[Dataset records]
--

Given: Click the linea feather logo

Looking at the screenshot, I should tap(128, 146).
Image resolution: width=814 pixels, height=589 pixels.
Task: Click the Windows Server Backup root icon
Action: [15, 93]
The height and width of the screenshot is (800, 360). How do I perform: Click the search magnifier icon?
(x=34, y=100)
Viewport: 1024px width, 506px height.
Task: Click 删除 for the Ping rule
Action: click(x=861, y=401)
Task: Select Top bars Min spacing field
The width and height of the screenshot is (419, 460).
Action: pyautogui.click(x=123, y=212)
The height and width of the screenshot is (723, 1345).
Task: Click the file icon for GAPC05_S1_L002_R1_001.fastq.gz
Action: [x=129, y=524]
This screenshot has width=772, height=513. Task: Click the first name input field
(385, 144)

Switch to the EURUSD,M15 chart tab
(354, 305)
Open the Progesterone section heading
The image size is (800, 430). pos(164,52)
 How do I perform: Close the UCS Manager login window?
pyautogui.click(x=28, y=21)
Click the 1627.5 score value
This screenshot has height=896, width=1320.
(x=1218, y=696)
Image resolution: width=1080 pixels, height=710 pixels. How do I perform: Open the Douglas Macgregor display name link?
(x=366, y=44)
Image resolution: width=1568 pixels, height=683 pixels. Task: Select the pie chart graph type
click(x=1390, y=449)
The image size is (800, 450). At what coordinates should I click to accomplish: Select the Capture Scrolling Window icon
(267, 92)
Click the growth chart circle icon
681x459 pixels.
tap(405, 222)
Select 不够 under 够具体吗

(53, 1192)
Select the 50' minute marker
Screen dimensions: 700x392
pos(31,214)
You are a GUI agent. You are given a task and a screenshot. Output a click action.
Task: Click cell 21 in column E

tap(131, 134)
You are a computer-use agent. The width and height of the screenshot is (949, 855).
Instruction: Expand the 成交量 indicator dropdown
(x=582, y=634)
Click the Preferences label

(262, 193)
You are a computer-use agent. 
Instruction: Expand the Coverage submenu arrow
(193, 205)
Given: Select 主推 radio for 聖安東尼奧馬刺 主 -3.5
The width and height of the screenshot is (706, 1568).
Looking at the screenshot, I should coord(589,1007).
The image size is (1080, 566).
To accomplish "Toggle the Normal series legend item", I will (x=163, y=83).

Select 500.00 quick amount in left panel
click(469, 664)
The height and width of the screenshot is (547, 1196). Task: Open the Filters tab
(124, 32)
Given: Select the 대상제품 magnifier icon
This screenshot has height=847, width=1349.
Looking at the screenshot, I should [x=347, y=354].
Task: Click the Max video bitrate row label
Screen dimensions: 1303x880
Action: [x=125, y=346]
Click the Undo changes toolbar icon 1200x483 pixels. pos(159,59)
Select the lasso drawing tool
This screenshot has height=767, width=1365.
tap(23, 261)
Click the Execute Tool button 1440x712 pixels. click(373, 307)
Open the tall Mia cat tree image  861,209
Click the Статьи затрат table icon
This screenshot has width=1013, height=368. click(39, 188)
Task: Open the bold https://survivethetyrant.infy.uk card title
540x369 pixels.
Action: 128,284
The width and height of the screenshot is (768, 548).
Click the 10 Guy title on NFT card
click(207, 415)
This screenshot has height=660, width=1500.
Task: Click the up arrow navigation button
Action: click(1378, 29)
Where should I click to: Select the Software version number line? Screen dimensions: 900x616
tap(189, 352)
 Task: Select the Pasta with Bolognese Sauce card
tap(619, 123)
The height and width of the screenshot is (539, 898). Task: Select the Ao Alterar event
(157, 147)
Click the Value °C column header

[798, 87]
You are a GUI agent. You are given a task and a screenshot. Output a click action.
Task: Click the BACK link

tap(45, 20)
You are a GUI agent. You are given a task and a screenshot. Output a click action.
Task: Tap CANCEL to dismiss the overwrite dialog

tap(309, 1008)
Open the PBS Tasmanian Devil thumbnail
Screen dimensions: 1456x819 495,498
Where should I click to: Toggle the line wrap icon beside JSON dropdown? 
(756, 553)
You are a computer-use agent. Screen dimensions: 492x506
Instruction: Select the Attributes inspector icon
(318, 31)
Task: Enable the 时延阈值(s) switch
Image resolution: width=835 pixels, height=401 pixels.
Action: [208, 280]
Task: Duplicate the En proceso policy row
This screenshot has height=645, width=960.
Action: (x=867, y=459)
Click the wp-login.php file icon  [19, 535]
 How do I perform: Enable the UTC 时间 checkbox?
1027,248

--

Aim of the exercise:
Of the lines above, output exactly those from the line bearing "Open the PBS Tasmanian Devil thumbnail" through the line bearing "Task: Enable the 时延阈值(s) switch", inclusive.

Solution to this task:
Open the PBS Tasmanian Devil thumbnail
Screen dimensions: 1456x819 495,498
Where should I click to: Toggle the line wrap icon beside JSON dropdown? 
(756, 553)
You are a computer-use agent. Screen dimensions: 492x506
Instruction: Select the Attributes inspector icon
(318, 31)
Task: Enable the 时延阈值(s) switch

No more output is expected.